THE BEACH IS FOR OTHER PEOPLE
Memory, sand, and the space where the water meets the sky. Plus: my essay in The Isolation Journals with Suleika Jaouad.
Hi friends, I hope this finds you as well as can be. There are so many new readers here, welcome to Resilience! A big thank you is due to for sharing my essay “Leave Your Name at the Door.” I am deeply touched by the comments and notes. Thank you for sharing your heart.
I missed last week because (as you’ll read below) we dropped everything to go to the beach. And now this week’s essay has no audio because, ready for this? I’m halfway through my first silent meditation retreat and I can’t find anywhere to record it! I hope you’ll get a kick out of this naughty Buddhist trying to figure it all out.
Thank you for being here! May this week’s offering be of benefit. xx
When I was a little girl, my grandparents owned a condo in Longboat Key, Florida. The earliest memories I have are feeding seagulls with my grandfather, watching my grandmother lather coconut sunscreen all over her long, glamorous legs, and falling asleep in the sand, only to be carried, as though by magic, up to bed. I spent a lot of time sitting with my pail and bucket, wondering about the space where the water met the sky.
Where did it lead to?
I loved the ocean, even though I was a little scared of it. My dreams were full of deep dives I would never take, treasures I could only imagine. But all this came to an abrupt halt when my grandfather died, and my grandmother sold the condo. On one of the last trips to Florida, a rip tide took me in and spit me back out.
I never went in all the way again.
Years went by, and we didn’t get to the beach. I came of age in downtown New York. My filmmaker parents worked summers, and the only beach I had was the then-decrepit piers along the West Side Highway, where bad things happened. Marsha Johnson, the famous trans activist, was murdered there, her body found along the docks. My sister and I called her the Beautiful Flower Lady. I dreamed of her for many years. Sometimes I swore I still saw her turning the corner at Christopher Street, the colorful condom wrappers and leftover confetti from Pride strewn about the streets like rocks and shell bits in the sand...
By then, I decided that the beach, the actual beach, was for other people. Rich people. People with bodies unlike mine. At sixteen, I was already soft and curvy, my skin white and translucent, my veins puffy and blue like my grandmother's. My first boyfriend, Ryan, said he could follow the veins all the way to my heart. He grew up on Long Island, and it was with him that I briefly rediscovered the beach: seagulls flying overhead, the smell of coconut sunscreen, falling asleep in the sand.
That summer, I tried my luck and waded in past my hips, only to be taken under again. I woke up on the sand in a pile of bloody seaweed and sticks and algae, the colors a whirl like my grandmother’s watercolors, or the Beautiful Flower Lady’s crushed bodega petals.
I broke up with Ryan.
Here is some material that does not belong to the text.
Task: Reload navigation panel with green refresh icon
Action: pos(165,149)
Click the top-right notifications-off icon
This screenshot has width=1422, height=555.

The beach was indeed for other people.
I worry that I’ve carried my beach issues into adulthood, into motherhood. My ten-year-old sons, West and Lou, have been insisting that they’d never been to the beach. “You have!” I kept reminding them, though I knew it had been a long time. “Three years?” my husband, Ian, wondered. “Yikes, I think five?” “We’ve never been to the beach!” the boys repeated. “Your kids haven’t been to the beach in five years?” friends asked, astonished.
How to explain that the last five plus years have felt like one rip tide after another?
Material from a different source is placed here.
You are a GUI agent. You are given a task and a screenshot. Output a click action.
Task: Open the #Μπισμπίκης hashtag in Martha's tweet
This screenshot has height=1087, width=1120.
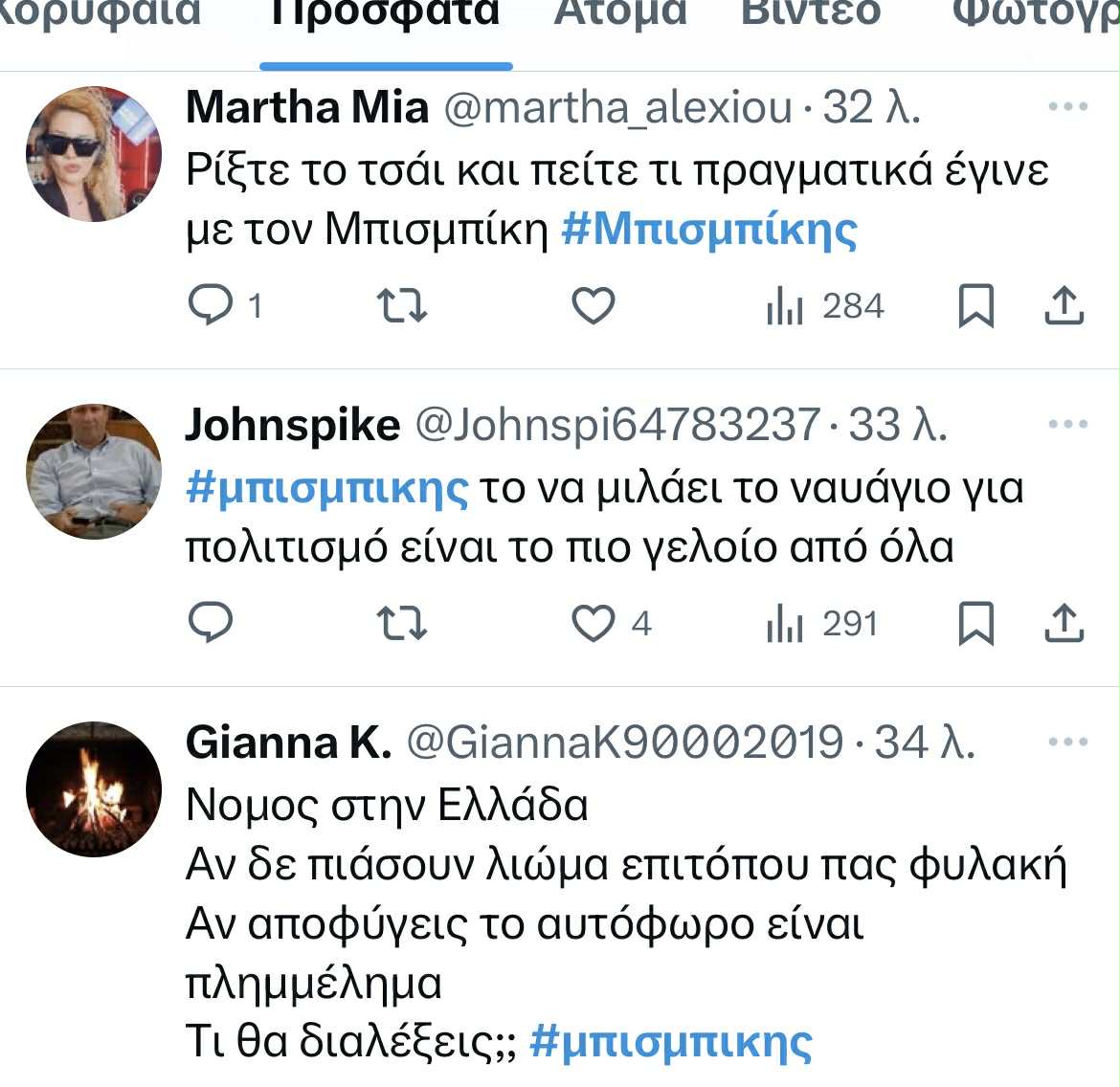point(709,230)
The beach is for other people. At least, it was until last week.
I dropped everything when our friends invited us out East. I ran to CVS, to Walmart, trying to remember what Beach People bring to the beach. Pails and buckets? Bath towels, no, special beach towels. I bought coconut sunscreen.
“Beach!” my kids kept yelling, reminding me of Ryan Gosling’s Ken in Barbie. “Beach,” I echoed under my breath, as though it were a foreign word, or a new concept. How had the beach become such an abstraction, something for other people, something so out of reach?
Four hours and a ferry ride later, my kids were jumping waves with their friends and filling the CVS buckets with rocks, shell bits, and seaweed. I lay there watching the seagulls. There was a rip tide warning, but eventually I got up off my Walmart towel and headed into the water, too.
I wish I could tell you that I went all the way in, that I fearlessly dove into the waves. But I went slowly, the water foaming around my ankles, then my thighs, my waist. As I waded, with my children’s cries of delight around me, I missed my grandparents. What I’d have given these past years to have fallen asleep in the sand, only to be carried, as though by magic, upstairs to bed. I thought of the Beautiful Flower Lady and how, as a kid, her murder was the worst thing I’d ever heard. How I’d go on to experience some pretty terrible things. How the beach, how joy, became something for other people.
Seagulls flew circles above my head. I watched them until they disappeared into the space where the water meets the sky.
A marvelous wave started towards me, and I jumped it — just in time.
A MEDITATION:
May I be brave enough to return to the things that bring me joy. No matter my stories, no matter how long it’s been. May I be brave.
Feel free to leave a shard of memory in the comments, a beach tale, or a time you finally returned to something or someplace you love.
Sending my best to all, especially at this moment in our world. Here’s to the space between the water and the sky.
Back into the silence I go…
xx Alexa
Gorgeous! And what a privilege it was for us to share your stunning essay. Thank you for sharing your beautiful mind and light with all of us ❤️
I, too, have been dreaming of the beach and want to scoop you all up and travel to Portugal again. Beautiful words, beautiful thoughts, beautiful longing...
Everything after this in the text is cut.